Air Force looking for low-cost, disposable attack drones

By relaxing its usual requirements, the service is hoping to make UAS inexpensive enough so that their loss could be "tolerated."

Armed MQ-9 Predator

The Reaper currently costs about $13 million each.


The military has for some time been expecting the friendly skies to become a little less friendly, particularly with regard to unmanned aerial systems operating in increasingly contested environments. One way to deal with that is to maintain control in the electromagnetic spectrum that drones rely on.
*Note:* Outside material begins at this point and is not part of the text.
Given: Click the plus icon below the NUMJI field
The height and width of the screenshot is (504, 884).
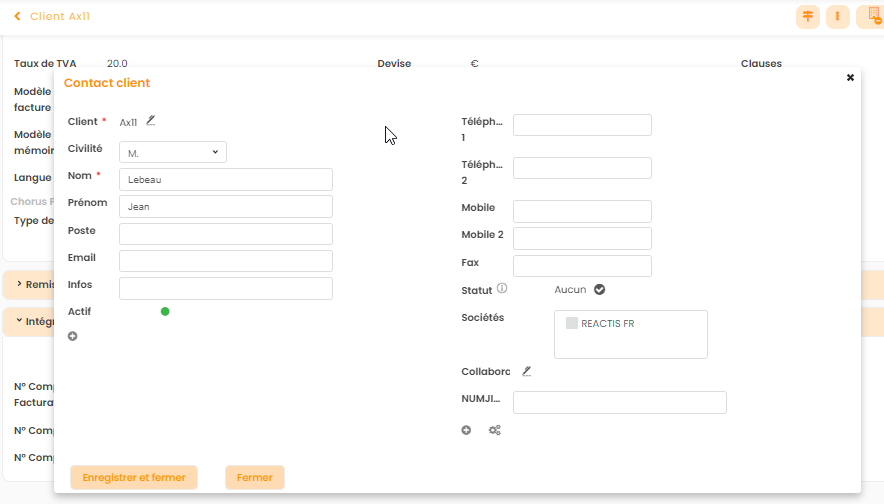Looking at the screenshot, I should click(x=466, y=430).
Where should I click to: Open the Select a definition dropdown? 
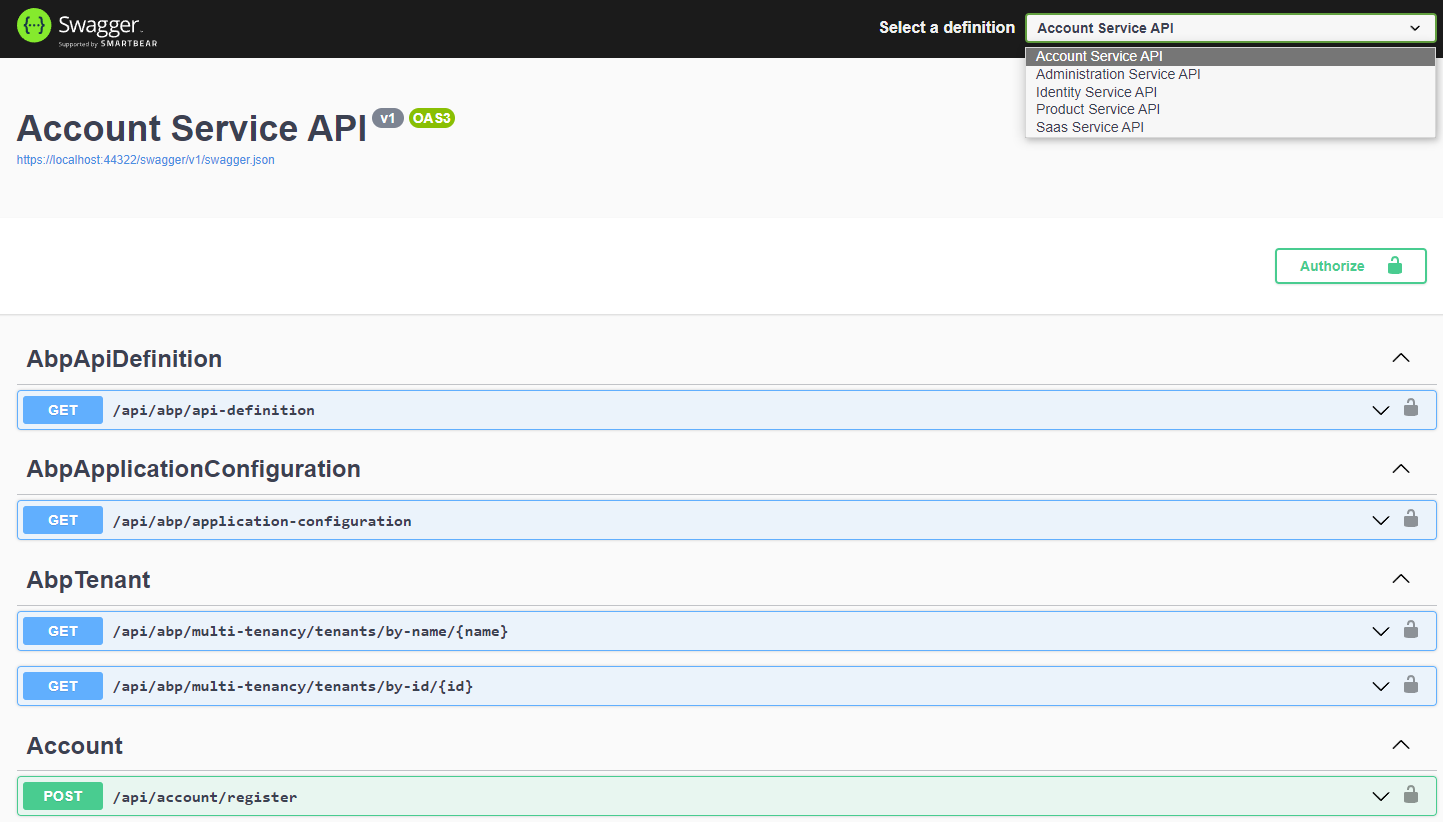point(1230,27)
Another possibility is to have drones that are cheap enough that they become somewhat expendable.

That’s one reason the Air Force is looking for lower-cost UAS. The service has issued a Broad Agency Announcement soliciting technology that would allow for long-range, high-speed unmanned aircraft with strike capability but with a price tag lower than what it pays for its current fleet. The solicitation says it wants the UAS for operations “where forward basing is difficult or prohibited.”

The MQ-9 Reaper, the Air Force’s primary long-range intelligence, surveillance and reconnaissance (ISR) and strike UAS, costs about $13 million each, not counting the ground control station it is operated from. That’s a lot less than manned aircraft such as the F-35, which costs about $148 million each for the Air Force version (and a lot more for the Marines and Navy versions), but $13 million still is nothing to sneeze at.

The Air Force notes that aircraft costs are rising, driven by a focus on performance, reliability and durability. To date, the military has acquired UAS with long lifecycles, just as it does with manned aircraft. The service wants to look into trading off some of those attributes in favor of lowering the cost, so that “loss of aircraft could be tolerated.” The Air Force suggests that lowering the bar on its usual requirements could lead to innovations in design, and allow for the use of commercial technologies and manufacturing techniques that could cut costs.

In addition to making them more-or-less disposable—although the Air Force would still prefer not to lose them at all—relatively inexpensive drones also could also provide strength in numbers, allowing the Air Force to send fleets of them into an area, making it more difficult and expensive for an adversary to shoot them down.

The solicitation says the Air Force is willing to spend about $7.45 million for a 30 month effort to “design, develop, assemble, and test a technical baseline for a high speed, long range, low cost, limited life strike UAS.” However, it does note that at the moment, the amount is just an estimate and the program’s direction is subject to change.